* ZITIERTE PASSAGE
▼▼▼

# Plc und Cnc



## meschede (12 November 2009)

Hallo zusammen,
hat vielleicht jemand hier ahnung,wie der Plc ein texteditor ,wo darauf ein *Cnc programme* geschrieben wurde einlesen kann

danke erstmal


----------



## Rainer Hönle (12 November 2009)

Bahnhof? Was soll wie erfolgen?


----------



## diabolo150973 (12 November 2009)

Ich glaube, er will wissen, wie man ein "CNC-Programm", dass im "Texteditor" geschrieben wurde in die Steuerung einlesen kann...

Wenn er in der Lage ist, vernünftige 3D-Modelle im Editor satzweise zu schreiben: Hut ab!!!

http://www.lehrer.uni-karlsruhe.de/~za685/cnc/programmierung.htm#programmstruktur


Vielleicht sollte er sich mal Shopmill oder ähnliches ansehen und sich mit der Funktion und den Abläufen vertraut machen...

http://www.automation.siemens.com/mc/mc-sol/de/410610ca-31ce-11d7-b4f2-0050da4caaa9/index.aspx


Vielleicht verrät er ja noch genauer, was er möchte (wenn er kann)


Gruß,


dia


----------



## Rainer Hönle (12 November 2009)

Und was hat dies mit der PLC zu tun?


----------



## diabolo150973 (12 November 2009)

diabolo150973 schrieb:


> Vielleicht verrät er ja noch genauer, was er möchte (wenn er kann)




Ich habe (mal wieder) keine Ahnung...

http://de.wikipedia.org/wiki/PLC


----------



## Rainer Hönle (12 November 2009)

Nimm lieber diesen Link


----------



## diabolo150973 (12 November 2009)

Das steht doch bei mir auch (mitten)drin... Aber noch weiß ja auch keiner, was er will


----------



## meschede (12 November 2009)

Also leute,da ich in der SPS-Welt neu bin und  meine Deutschsprache nicht so perfekt ist,habt ihr mich falsche verstanden.Ist auch mein Fehler,da ich wenig erklärt habe.Was ich eigentlich wollte ,habe ich skizziert und steht im Datei Bsp_2.doc.Vielleicht kommt ihr besser zu recht damit.


----------



## bike (12 November 2009)

Warum soll das Programm in die PLC?
Verfahren tut die NC und wenn du ein Programm geschrieben hast wird es von der NC ausgeführt nicht von der PLC.

Also so wie du beschrieben hast funktioniert es nicht.
Du kannst Achsen über den FC18 mit der PLC fahren, aber du kannst dem Baustein kein Programm übergeben.

Es macht Sinn wenn du uns erklärst was du machen willst.

▲▲▲

* ZU VERWENDENDE DATEN
▼▼▼

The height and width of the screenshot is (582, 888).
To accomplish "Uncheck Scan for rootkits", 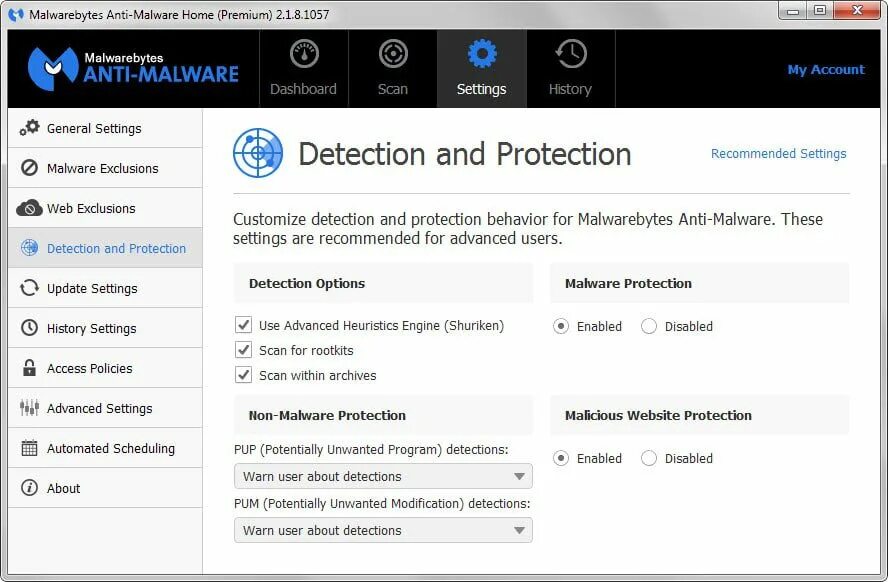I will click(242, 350).
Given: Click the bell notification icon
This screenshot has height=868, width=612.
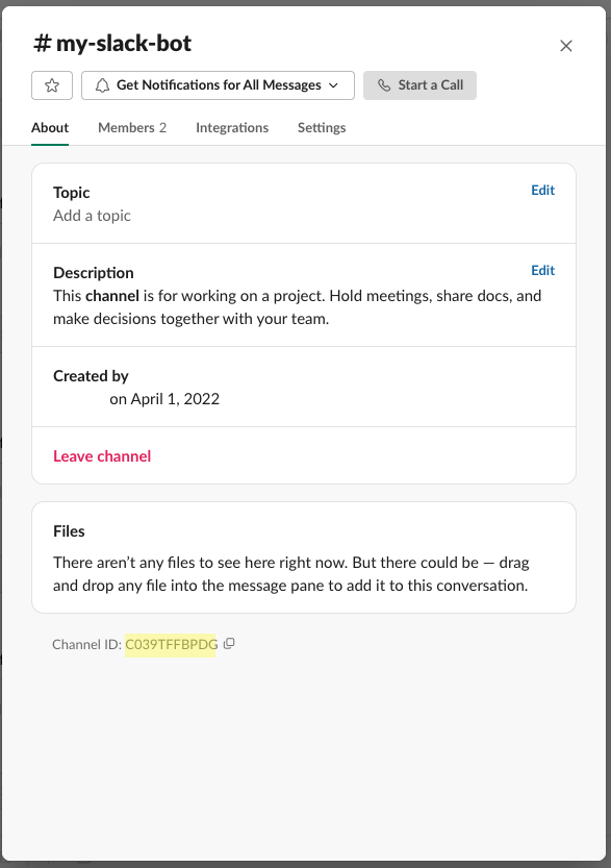Looking at the screenshot, I should pos(102,85).
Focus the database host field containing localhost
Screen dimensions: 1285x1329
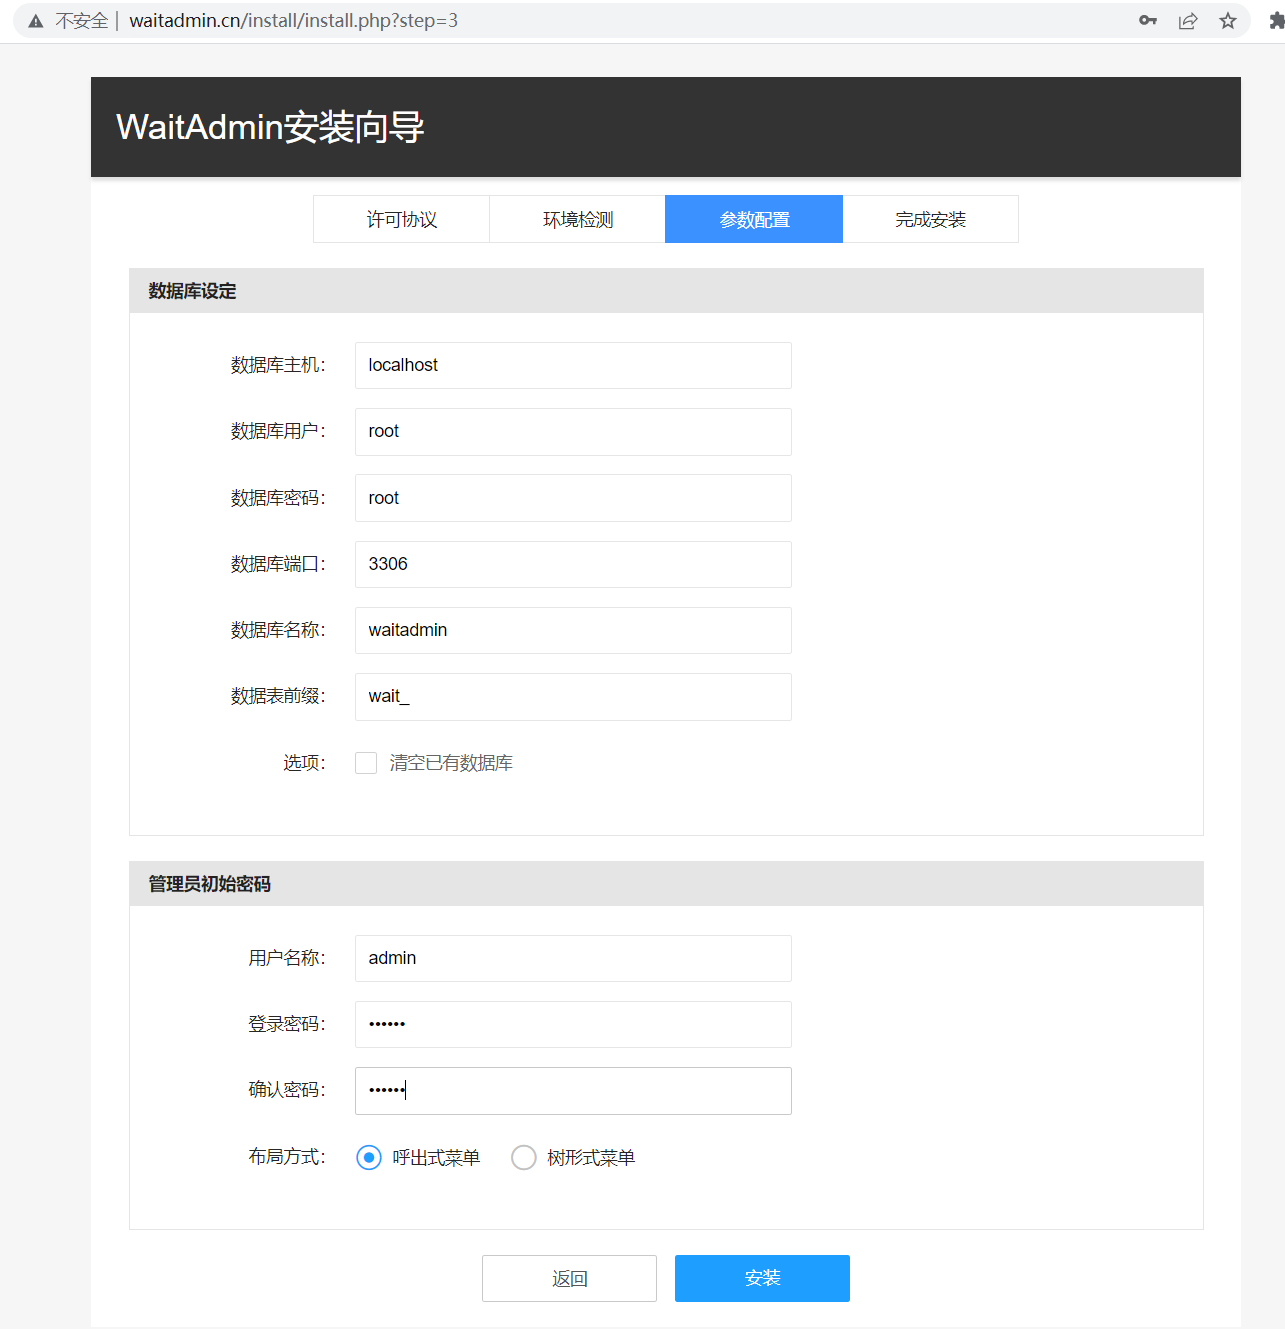(573, 365)
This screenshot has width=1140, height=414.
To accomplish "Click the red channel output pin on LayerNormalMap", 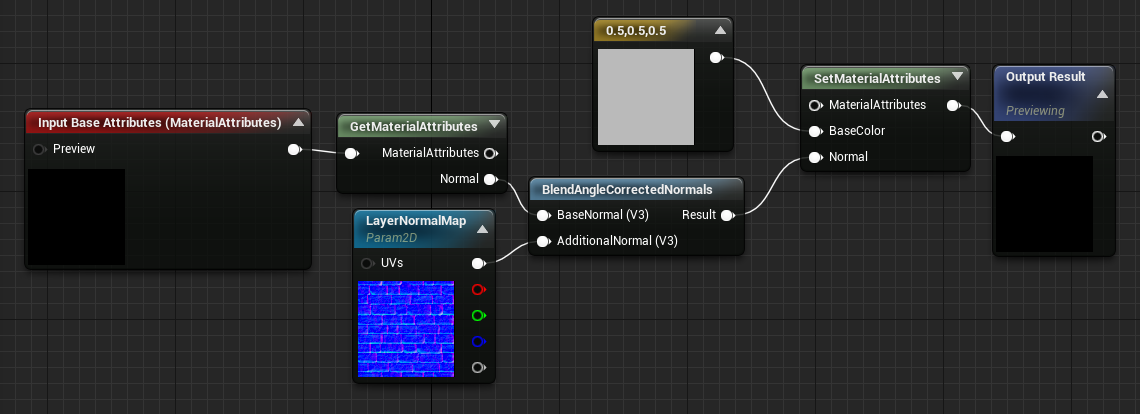I will 478,290.
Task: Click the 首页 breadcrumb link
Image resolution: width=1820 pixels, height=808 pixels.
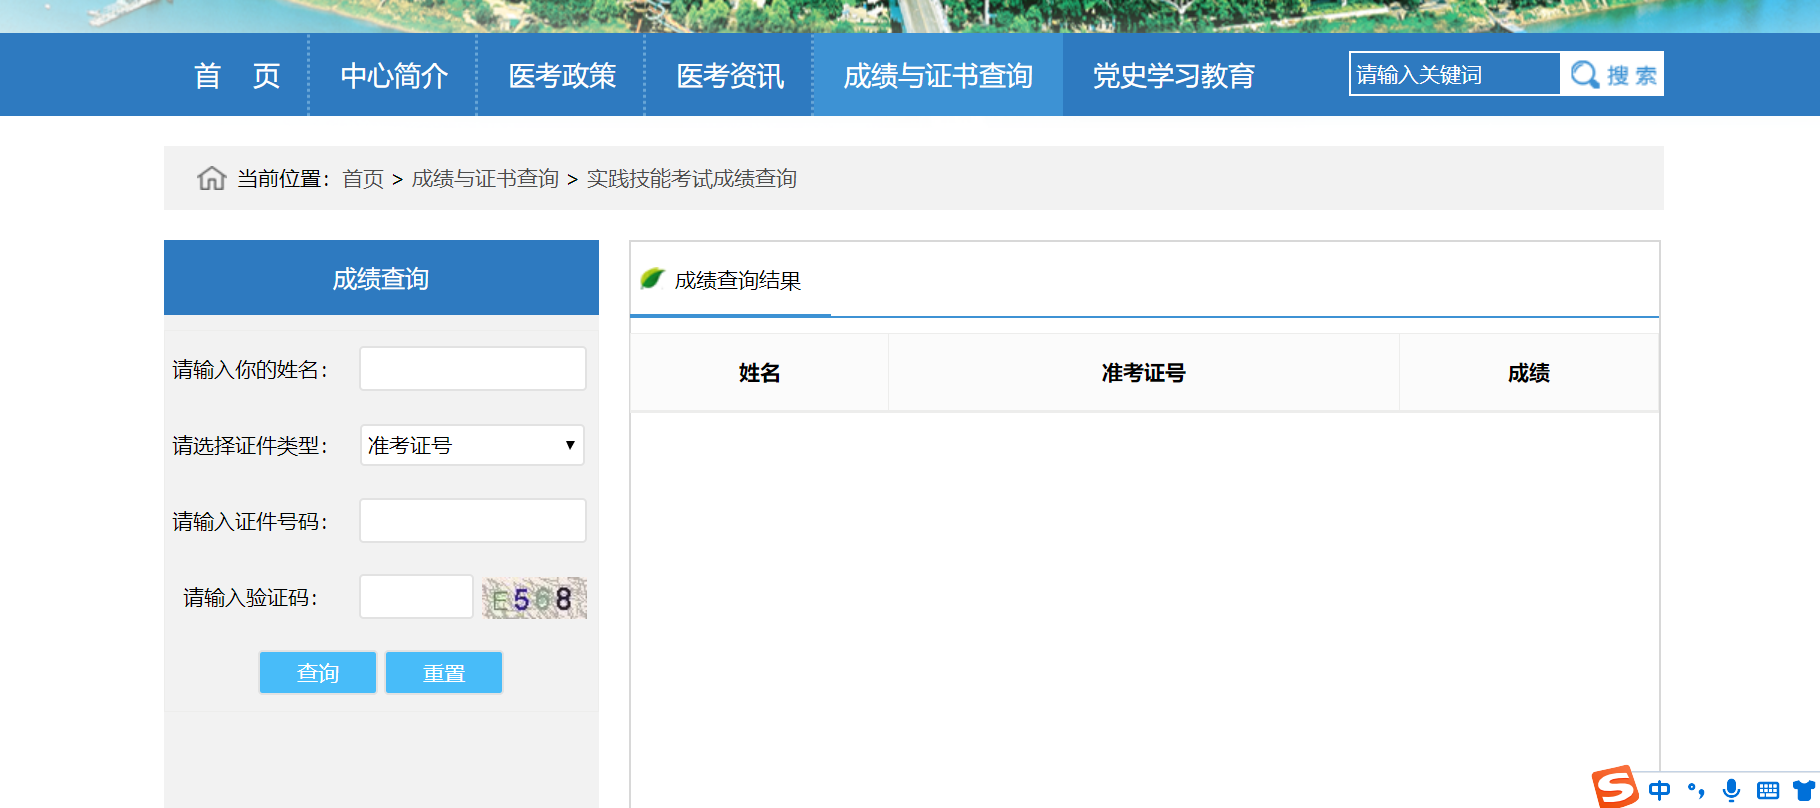Action: point(363,179)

▲▲▲

* AUFGABEN
1. Mit welchem Baustein lassen sich laut dem Thread über PLC und CNC Achsen mit der PLC fahren?
2. Gib die Zeilen der Liste von der Zeile mit „Task: Click the 首页 breadcrumb link“ bis zum Ende der Liste wortgetreu wieder, beide Enden eingeschlossen. Lass die Bilder in deiner Antwort weg.

* DIE ERGEBNISSE
1. Mit dem FC18.

2.
Task: Click the 首页 breadcrumb link
Image resolution: width=1820 pixels, height=808 pixels.
Action: point(363,179)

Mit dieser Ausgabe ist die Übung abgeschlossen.